The Supreme Court Thursday reminded the Arvind Kejriwal government that there were limitations to its powers under the Constitution, but added that in matters where the Lieutenant Governor (L-G) had differences with it, he could not sit on files. Instead, he was required to forward them to the President within a “reasonable time”, the court said.
“In urgent matters, it is the L-G who is given primacy… The executive power of the government of Delhi was not exclusive to the executive power of the Centre,” a five-judge Constitution bench, headed by Chief Justice of India Dipak Misra, observed while hearing the AAP government’s plea challenging a Delhi High Court order confirming the L-G as the administrative head of the National Capital Territory (NCT).

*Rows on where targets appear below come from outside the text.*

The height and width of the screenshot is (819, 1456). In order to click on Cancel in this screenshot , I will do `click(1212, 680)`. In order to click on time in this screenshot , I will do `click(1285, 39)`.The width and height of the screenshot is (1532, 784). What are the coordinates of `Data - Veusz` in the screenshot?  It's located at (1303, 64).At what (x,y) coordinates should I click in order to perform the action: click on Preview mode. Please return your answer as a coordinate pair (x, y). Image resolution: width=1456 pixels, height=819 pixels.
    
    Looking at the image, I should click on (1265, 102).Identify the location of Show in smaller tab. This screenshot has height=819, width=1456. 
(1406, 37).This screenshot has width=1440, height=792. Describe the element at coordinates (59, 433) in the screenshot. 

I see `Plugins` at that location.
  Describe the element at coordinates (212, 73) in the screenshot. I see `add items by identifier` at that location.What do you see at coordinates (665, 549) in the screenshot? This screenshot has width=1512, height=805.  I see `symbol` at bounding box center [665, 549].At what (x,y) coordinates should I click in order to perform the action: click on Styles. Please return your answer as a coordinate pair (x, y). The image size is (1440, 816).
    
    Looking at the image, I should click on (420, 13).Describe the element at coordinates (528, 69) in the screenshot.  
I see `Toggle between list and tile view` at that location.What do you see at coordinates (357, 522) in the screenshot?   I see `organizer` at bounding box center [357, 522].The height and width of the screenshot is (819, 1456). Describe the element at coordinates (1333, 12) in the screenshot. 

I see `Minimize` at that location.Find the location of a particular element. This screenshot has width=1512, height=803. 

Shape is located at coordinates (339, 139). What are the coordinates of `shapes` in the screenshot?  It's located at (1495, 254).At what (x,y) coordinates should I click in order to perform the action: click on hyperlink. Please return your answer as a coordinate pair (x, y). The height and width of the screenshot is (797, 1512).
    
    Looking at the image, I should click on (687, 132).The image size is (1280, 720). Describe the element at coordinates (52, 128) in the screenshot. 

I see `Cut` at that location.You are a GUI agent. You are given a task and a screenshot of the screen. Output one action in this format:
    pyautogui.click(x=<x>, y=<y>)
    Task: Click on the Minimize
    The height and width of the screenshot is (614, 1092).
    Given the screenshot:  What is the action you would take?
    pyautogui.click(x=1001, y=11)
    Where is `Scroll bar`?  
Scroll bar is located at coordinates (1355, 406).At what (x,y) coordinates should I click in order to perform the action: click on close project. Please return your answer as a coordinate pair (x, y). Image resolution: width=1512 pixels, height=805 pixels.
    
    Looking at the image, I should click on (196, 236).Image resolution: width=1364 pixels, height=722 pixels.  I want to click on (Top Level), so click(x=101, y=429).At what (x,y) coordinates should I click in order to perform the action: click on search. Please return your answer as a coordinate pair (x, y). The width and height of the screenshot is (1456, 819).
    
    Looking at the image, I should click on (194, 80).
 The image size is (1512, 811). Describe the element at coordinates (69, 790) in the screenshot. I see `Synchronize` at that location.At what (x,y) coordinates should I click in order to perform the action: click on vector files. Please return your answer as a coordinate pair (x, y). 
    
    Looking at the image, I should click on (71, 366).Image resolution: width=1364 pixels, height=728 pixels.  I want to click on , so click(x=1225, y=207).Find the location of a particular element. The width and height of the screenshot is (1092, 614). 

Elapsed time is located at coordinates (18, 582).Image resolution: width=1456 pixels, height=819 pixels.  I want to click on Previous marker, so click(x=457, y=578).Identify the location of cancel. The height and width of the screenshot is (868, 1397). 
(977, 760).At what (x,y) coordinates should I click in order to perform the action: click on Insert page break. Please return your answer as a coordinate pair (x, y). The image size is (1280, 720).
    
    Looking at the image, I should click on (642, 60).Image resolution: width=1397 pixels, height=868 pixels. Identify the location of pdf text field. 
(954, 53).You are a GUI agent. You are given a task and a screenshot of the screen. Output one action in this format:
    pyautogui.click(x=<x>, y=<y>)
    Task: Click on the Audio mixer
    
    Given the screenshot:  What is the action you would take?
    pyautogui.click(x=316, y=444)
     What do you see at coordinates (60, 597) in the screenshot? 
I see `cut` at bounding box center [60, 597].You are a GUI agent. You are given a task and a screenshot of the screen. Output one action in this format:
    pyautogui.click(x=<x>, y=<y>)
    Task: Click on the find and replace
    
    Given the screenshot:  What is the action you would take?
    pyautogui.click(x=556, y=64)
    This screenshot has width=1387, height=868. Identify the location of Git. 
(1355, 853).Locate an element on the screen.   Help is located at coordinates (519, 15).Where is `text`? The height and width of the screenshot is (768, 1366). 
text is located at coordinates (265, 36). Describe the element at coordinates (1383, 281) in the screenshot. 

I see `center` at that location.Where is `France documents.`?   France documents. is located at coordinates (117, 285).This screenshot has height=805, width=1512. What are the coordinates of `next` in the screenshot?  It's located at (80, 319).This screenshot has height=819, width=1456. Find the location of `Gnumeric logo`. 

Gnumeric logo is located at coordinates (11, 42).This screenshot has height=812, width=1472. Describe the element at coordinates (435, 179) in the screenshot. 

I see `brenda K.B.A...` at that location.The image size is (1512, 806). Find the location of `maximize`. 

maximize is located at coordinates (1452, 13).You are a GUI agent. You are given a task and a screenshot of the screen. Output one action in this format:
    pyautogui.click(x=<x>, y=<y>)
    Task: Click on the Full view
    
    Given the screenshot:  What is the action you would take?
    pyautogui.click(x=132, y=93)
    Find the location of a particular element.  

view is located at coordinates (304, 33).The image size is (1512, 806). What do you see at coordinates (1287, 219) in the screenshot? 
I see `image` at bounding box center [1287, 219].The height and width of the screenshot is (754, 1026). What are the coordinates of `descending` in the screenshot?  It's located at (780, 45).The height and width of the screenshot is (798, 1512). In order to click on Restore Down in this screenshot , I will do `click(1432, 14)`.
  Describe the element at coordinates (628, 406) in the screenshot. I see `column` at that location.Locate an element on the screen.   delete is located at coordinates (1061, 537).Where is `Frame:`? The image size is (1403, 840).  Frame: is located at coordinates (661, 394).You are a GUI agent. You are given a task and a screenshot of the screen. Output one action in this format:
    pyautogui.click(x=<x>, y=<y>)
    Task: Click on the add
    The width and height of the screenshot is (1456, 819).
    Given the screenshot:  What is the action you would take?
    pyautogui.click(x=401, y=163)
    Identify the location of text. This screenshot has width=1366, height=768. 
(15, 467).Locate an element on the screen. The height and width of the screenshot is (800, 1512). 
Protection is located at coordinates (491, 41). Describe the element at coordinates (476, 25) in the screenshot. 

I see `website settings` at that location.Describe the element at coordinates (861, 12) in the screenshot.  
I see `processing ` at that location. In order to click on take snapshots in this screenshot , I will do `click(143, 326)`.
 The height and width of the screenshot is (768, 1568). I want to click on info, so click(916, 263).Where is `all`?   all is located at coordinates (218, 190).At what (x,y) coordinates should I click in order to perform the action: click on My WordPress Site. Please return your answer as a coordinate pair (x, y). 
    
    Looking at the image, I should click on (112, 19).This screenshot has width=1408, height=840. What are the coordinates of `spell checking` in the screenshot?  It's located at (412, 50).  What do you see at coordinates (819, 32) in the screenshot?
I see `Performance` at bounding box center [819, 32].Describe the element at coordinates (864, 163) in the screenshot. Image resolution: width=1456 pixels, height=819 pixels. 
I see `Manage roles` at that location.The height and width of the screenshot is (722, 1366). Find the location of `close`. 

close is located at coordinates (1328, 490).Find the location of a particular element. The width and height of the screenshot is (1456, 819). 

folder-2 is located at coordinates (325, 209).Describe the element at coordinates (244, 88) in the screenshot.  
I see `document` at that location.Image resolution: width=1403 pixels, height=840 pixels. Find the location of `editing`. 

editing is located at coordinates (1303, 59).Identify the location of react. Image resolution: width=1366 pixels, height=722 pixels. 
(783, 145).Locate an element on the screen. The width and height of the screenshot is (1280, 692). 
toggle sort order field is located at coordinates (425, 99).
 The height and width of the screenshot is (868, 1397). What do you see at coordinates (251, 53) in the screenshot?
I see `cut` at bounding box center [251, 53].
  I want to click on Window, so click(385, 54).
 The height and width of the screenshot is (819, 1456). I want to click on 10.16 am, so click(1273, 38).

Appearing for the state government, Senior Counsel Gopal Subramanium contended that its day-to-day working was being hindered as civil servants feel they don’t have to report to the ministers but only to the L-G. “The L-G feels he has inherent power to veto. As a result, the aid and advice of the Council of Ministers is neutralised… Even civil servants do not recognise the ministers as heads of departments. As a result no decision can be taken,” he told the bench, which also included Justice A K Sikri, Justice A M Khanwilkar, Justice D Y Chandrachud and Justice Ashok Bhushan.
Subramanium also sought to know if this “is contemplated under Article 239AA”. “In the absence of a law, who has the power — you or the L-G?” asked the CJI, adding “the language of the Constitution says L-G’s decision is final”. Subaramanium replied that the provisions must be interpreted in a way that it serves the object. “Public order in Delhi, police or land cannot be subject of executive power of government of Delhi”, pointed out Justice Chandrachud.
The counsel added that even the decisions on extending welfare measures were stuck because of the L-G’s stance and wondered “how can a government function”. A “constructive interpretation will not defeat the purposes of 239AA,” he added.
Justice Chandrachud wondered if some restrictions can be read into the proviso dealing with the powers of the L-G or whether it can be restricted to some cases. He added that even when there were differences between the L-G and state government, “the L-G cannot be sitting on a file. He is under Constitutional obligation to refer it to President, which means he has to send that in a reasonable time”. The court added that he must also record his differences in writing.
Justice Chandrachud pointed out that under Article 239 (1), it was the President who appoints the administrator for Delhi and this administrator was designated as L-G, “which means the administration of Delhi is by the President in the name of the administrator”. He added that “the substantive power to appoint the administrator is under Article 239 (which deals with the administration of Union Territories and President’s power in this regard) and not under Article 239AA.”
Subramanium contended that “though the genesis of appointment is in 239, the measure is in 239AA”. He sought to stress that the object of 239AA would not have been to create dual governments. “Can you contemplate two governments,” he asked. Justice Bhushan countered this saying the L-G was entitled to have his views. “He can differ and have his own view,” the judge said. “That cannot be to stultify functioning of democratically elected government,” argued Subramanium, adding that a harmonious interpretation was needed. “Whatever power you have, it has to flow from 239AA,” said the CJI.
The counsel replied, “Can it extend to anything I do in respect of governance under the Constitution…Can full concurrence be insisted upon?”
Justice Chandrachud added that “Article 239AA(4) (which speaks about a Council of Ministers to aid and advise the L-G) may be a recognition of Article 73, which says that the executive powers of the Union extends to all matters in respect to which the Parliament can make law”. The CJI added that “when the Constitution-makers included these provisions in the document, they probably had in mind the question of Constitutional collegiality”.